**** Information provided ****

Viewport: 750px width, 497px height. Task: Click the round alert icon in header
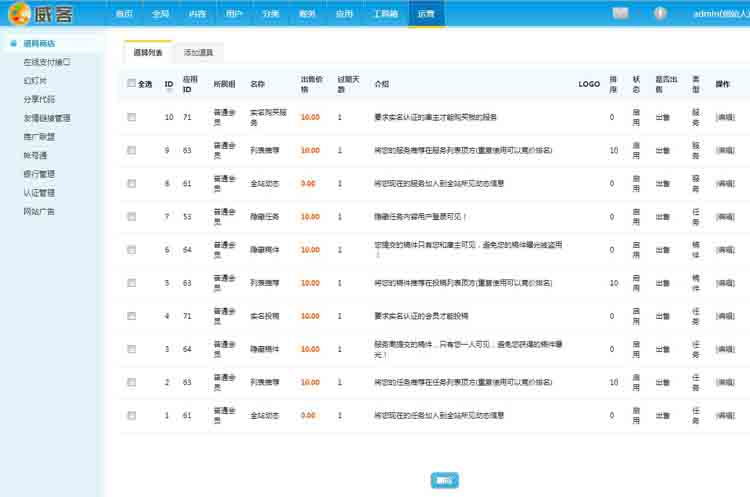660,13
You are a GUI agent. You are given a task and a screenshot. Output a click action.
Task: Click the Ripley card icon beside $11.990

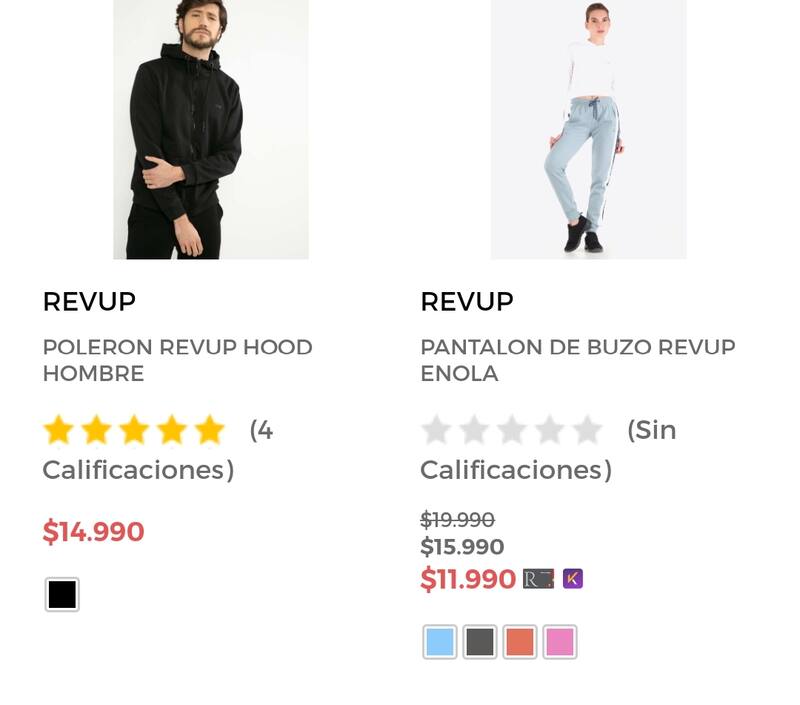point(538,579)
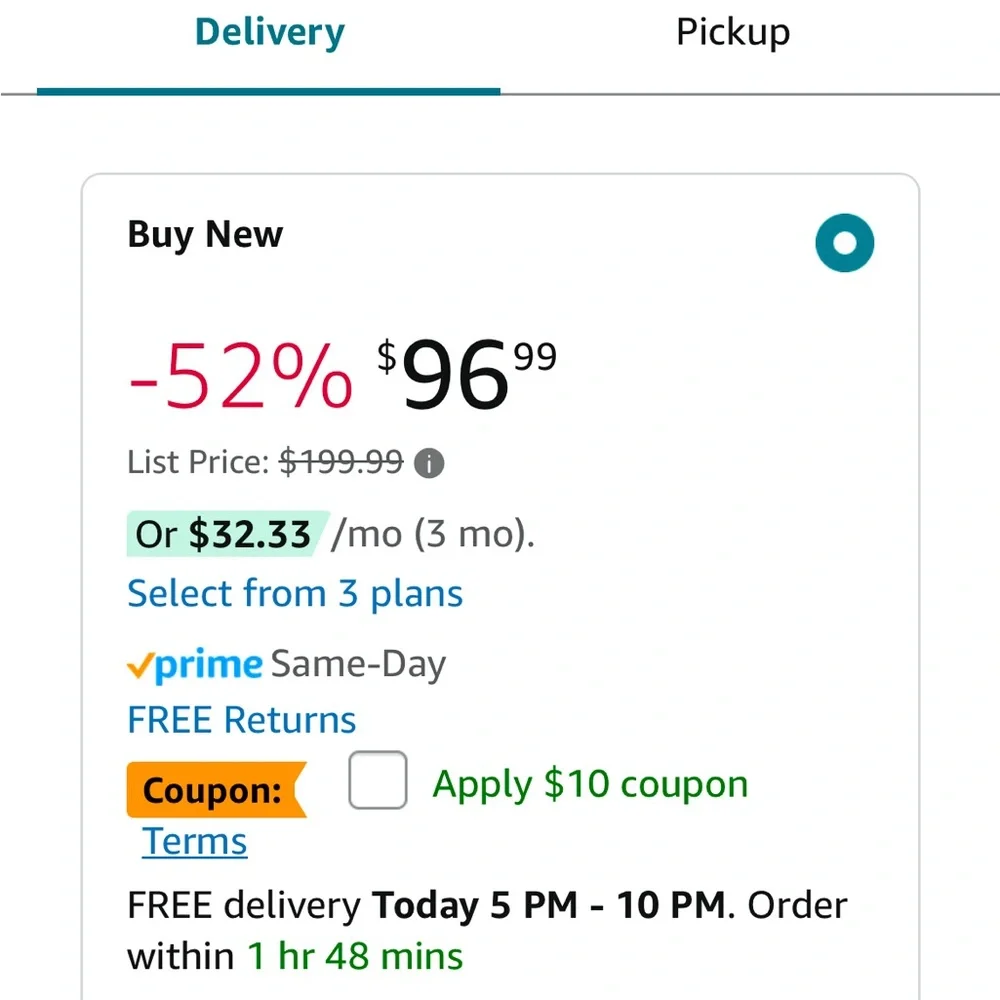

****

[What to do] Give every line of the records above as a numbered list, omitting blank lines and pictures.

[Result for this exercise]
1. Viewport: 750px width, 497px height. Task: Click the round alert icon in header
2. 660,13
3. You are a GUI agent. You are given a task and a screenshot. Output a click action.
4. Task: Click the Ripley card icon beside $11.990
5. point(538,579)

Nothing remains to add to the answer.